Дом Готлибов на окраине города, на дороге к станции, но меж ним и городом поля простираются. А в дому парфюмерня для благовонных смол, и хороших, просторных комнат там много, и не живут в них. Ибо построил Готлиб парфюмерию и сказал: если прославятся мои благовония по свету, хватит тут комнат для всех моих работников. И прошли мы городом и пришли в дом Готлибов. И Минчи вышла из сада, где собирала вишню. И увидела нас Минчи и побежала навстречу нам и привела нас в сад и сказала: добро пожаловать. И Парчи пришла на глас ее и принесла две миски, и угостила нас Минчи собранными вишнями.

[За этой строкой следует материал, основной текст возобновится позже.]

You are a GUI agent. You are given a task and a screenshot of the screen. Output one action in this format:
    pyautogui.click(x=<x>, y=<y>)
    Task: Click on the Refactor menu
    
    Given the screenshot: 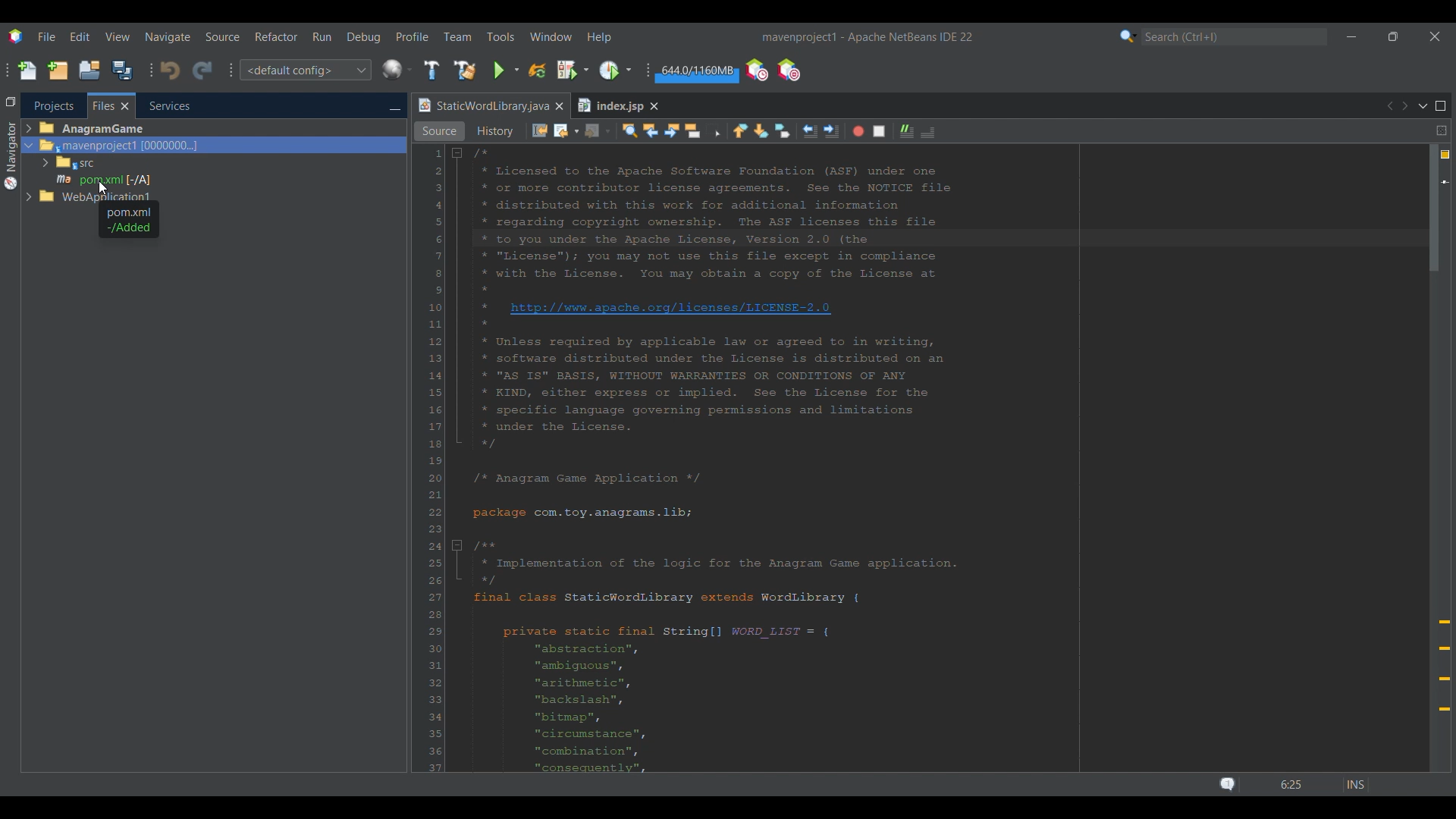 What is the action you would take?
    pyautogui.click(x=276, y=36)
    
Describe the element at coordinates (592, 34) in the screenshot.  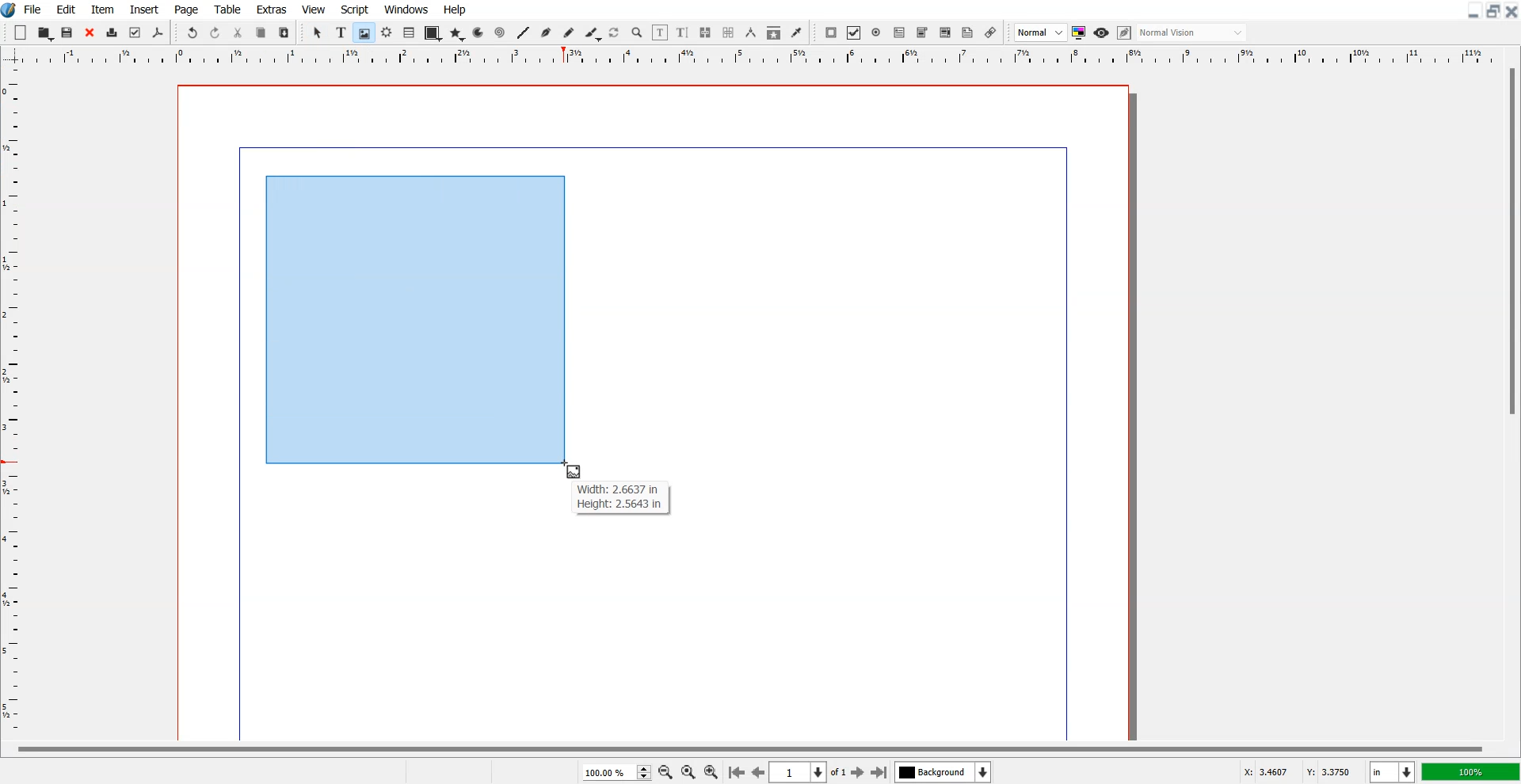
I see `Calligraphic Line` at that location.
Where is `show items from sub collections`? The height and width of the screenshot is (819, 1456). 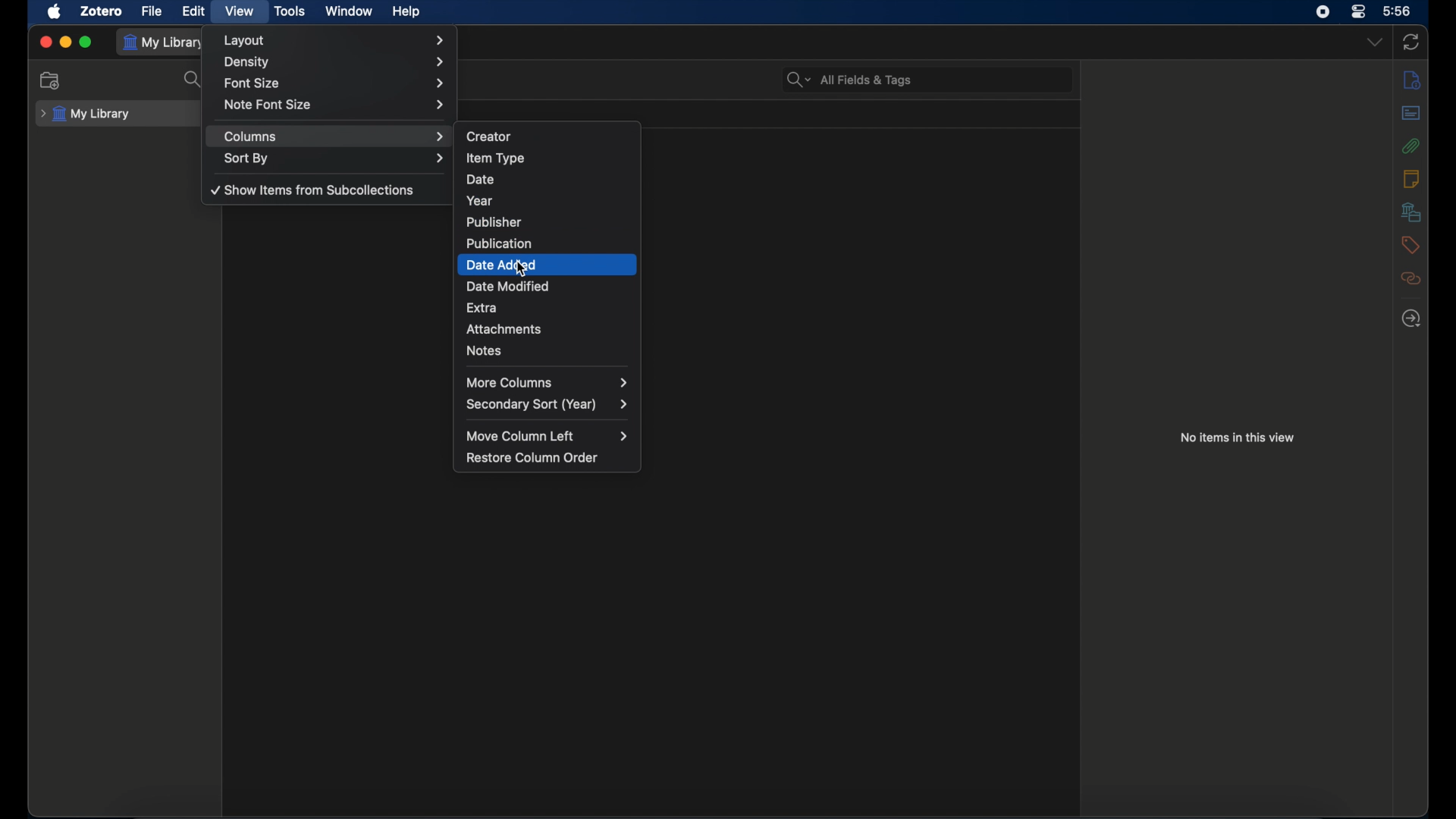
show items from sub collections is located at coordinates (311, 191).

День клонился к вечеру, и Готлиб пришел с работы в рукодельне. Парчи накрыла стол в саду. И ночь, голубая ночь, обняла нас своей сладкой теплотой. Месяц вышел на небо, и твердь усыпана звездами. Чистой свирелью запел крылатый певец свои лучшие трели, и железный свист слышен со станции. Завершили трапезу, и Готлиб сказал отцу: закуришь? Во тьме? – спросила я в изумлении. Почему же не курить во тьме? – сказал Готлиб. Прочла я в книжке, сказала я, что услада курильщику – огонек и дым курения, затем не курят слепые, что не видят слепые огонь и дым, потому что слепы они. Да неужто еще неведомо тебе, что мудрость книжек твоих – суета, шутя сказал Готлиб. Я в темноте научился курить. На ложе по ночам, как свалит дрема отца, зажигал я цигарку и курил. Боялся я курить при нем днем и курил ночью. Парчи, принеси сигареты и сигары и спички и пепельницу не забудь. Госпожа Готлиб сказала отцу: если муж мой курит – это добрый знак. Господин Готлиб сделал вид, что не слышит, и сказал: но я расскажу то, что я читал, – раньше поймают человека с куревом, привесят ему трубку к носу, чтобы неповадно было, и притесняли власти людей, что промышляли табаком. А сейчас, девочка, посадили одного из моих рабочих в холодную за привоз табака из-за границы, потому что у властей монополия на табак. Всегда Готлиб жаловался на власти, потому что не ладил он с чиновниками.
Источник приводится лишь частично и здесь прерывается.